247 – O presidente dos Estados Unidos, Donald Trump, assinará um decreto nesta quinta-feira (6) estabelecendo sanções contra o Tribunal Penal Internacional (TPI). O tribunal, com sede em Haia, indiciou o primeiro-ministro de Israel, Benjamin Netanyahu, por crimes de guerra e crimes contra a humanidade.

As sanções, segundo a coluna do jornalista Jamil Chade, do UOL, incluem restrições financeiras e a revogação de vistos para os funcionários do TPI, além de afetar qualquer pessoa envolvida em investigações que atinjam cidadãos americanos ou aliados dos EUA. O decreto será assinado dois dias após Trump anunciar que negocia a retirada de palestinos de Gaza.Play Video

Trump já havia criticado o TPI durante seu primeiro mandato, argumentando que o tribunal não tinha jurisdição ou autoridade sobre os EUA, uma vez que nem os Estados Unidos nem Israel fazem parte do Estatuto de Roma, que criou o TPI. A nova decisão, no entanto, vai além dessa crítica inicial, com Trump afirmando que tanto os EUA quanto Israel têm sistemas judiciários independentes e não devem ser submetidos à jurisdição do tribunal.
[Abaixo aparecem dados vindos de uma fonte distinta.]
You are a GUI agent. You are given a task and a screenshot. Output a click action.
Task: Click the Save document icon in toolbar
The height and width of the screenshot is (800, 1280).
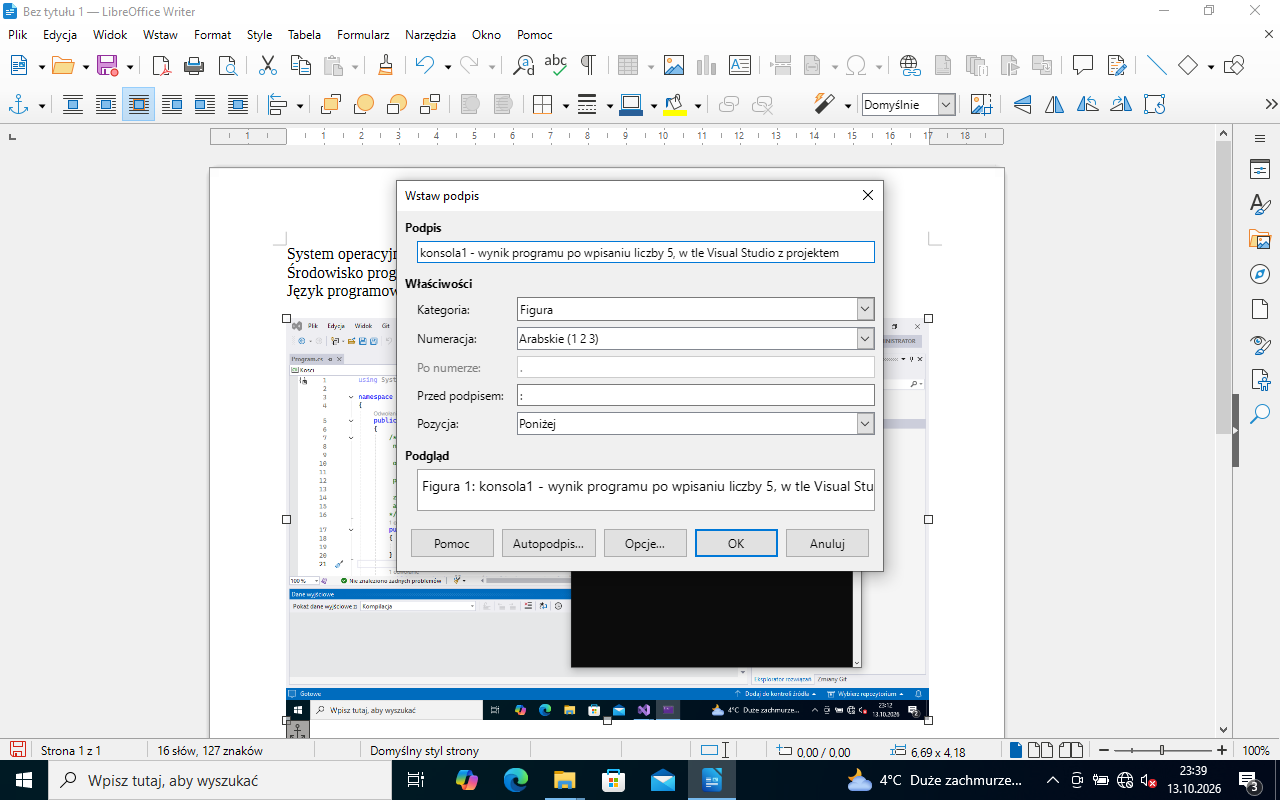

O TPI emitiu um mandado de prisão contra Netanyahu em novembro do ano passado, alegando haver indícios de sua responsabilidade por crimes de guerra e crimes contra a humanidade, relacionados ao cerco e ataques a Gaza, no que é apontado como o primeiro caso concreto de uma ação legal contra um aliado do governo estadunidense desde a criação da corte há pouco mais de 20 anos.

A Corte Internacional de Justiça já havia ordenado, no início do ano, que Israel tomasse medidas para evitar o genocídio do povo palestino em Gaza. Netanyahu reagiu, chamando as acusações de “absurdas” e de “antissemitas”, e afirmou que Israel não recuará em seus objetivos de guerra.

Além disso, o procurador-geral do TPI, Karim Khan, afirmou que os crimes contra a humanidade ocorreram como parte de uma ação sistemática e generalizada contra a população civil palestina. O cerco imposto por Israel a Gaza teria incluído restrições severas à transferência de alimentos, medicamentos e outros itens essenciais, além de cortes no fornecimento de água e eletricidade.

A decisão do TPI foi acompanhada por fortes reações de Israel, com o ministro da Segurança israelense, Itamar Ben-Gvir, sugerindo que o país deveria considerar a anexação da Cisjordânia.